I am trying to use Random Forest Regression in scikits-learn. The problem is I am getting a really high test error:
train MSE, 4.64, test MSE: 252.25.
This is how my data looks: (blue:real data, green:predicted):
I am using 90% for training and 10% for test. This is the code I am using after trying several parameter combinations:
rf = rf = RandomForestRegressor(n_estimators=10, max_features=2, max_depth=1000, min_samples_leaf=1, min_samples_split=2, n_jobs=-1) test_mse = mean_squared_error(y_test, rf.predict(X_test)) train_mse = mean_squared_error(y_train, rf.predict(X_train)) print("train MSE, %.4f, test MSE: %.4f" % (train_mse, test_mse)) plot(rf.predict(X)) plot(y)
What are possible strategies to improve my fitting? Is there something else I can do to extract the underlying model? It seems incredible to me that after so many repetitions of the same pattern the model behaves so badly with new data. Do I have any hope at all trying to fit this data?
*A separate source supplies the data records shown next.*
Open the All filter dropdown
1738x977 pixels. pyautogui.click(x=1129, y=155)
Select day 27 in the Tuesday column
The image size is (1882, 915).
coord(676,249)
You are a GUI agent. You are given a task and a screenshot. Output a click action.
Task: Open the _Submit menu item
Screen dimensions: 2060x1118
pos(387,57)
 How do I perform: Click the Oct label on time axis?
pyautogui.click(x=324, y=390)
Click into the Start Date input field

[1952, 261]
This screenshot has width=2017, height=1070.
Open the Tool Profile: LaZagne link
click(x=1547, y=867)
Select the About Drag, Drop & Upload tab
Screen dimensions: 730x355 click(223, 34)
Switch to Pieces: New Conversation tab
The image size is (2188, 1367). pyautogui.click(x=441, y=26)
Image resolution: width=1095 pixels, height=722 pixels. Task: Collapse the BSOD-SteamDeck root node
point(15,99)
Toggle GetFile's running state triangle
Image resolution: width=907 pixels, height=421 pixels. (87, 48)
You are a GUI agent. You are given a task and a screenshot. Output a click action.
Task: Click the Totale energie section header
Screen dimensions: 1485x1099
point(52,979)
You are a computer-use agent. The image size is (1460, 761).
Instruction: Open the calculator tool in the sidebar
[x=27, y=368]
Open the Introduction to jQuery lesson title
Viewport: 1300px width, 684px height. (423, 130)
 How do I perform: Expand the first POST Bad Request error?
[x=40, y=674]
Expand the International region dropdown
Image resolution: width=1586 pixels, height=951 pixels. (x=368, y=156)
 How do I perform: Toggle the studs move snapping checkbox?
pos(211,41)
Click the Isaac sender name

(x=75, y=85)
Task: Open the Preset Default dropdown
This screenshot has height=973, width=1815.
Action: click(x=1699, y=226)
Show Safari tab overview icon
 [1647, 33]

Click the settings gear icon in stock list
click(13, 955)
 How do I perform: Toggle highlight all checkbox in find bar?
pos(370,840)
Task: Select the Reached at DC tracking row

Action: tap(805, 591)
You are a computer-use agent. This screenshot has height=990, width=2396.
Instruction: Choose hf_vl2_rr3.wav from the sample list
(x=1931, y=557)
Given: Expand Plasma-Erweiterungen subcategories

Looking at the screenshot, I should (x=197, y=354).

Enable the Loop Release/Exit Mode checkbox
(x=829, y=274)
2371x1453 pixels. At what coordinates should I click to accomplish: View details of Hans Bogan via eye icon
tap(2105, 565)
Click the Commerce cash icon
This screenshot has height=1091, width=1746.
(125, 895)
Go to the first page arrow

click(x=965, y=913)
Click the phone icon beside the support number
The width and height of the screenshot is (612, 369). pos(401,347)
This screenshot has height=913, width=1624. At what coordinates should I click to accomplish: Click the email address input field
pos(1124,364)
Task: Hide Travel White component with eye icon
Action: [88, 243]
I think you are using wrong tool; if your whole X is equivalent to the index, you are basically having some sampled function f:R→R and trying to extrapolate it. Machine learning is all about interpolating history, so it is not surprising that it scores spectacular fail in this case.
What you need is a time series analysis (i.e. extracting trend, analysing spectrum and autoregressing or HMMing the rest) or physics (i.e. thinking if there is an ODE that may produce such output and trying to fit its parameters via conserved quantities).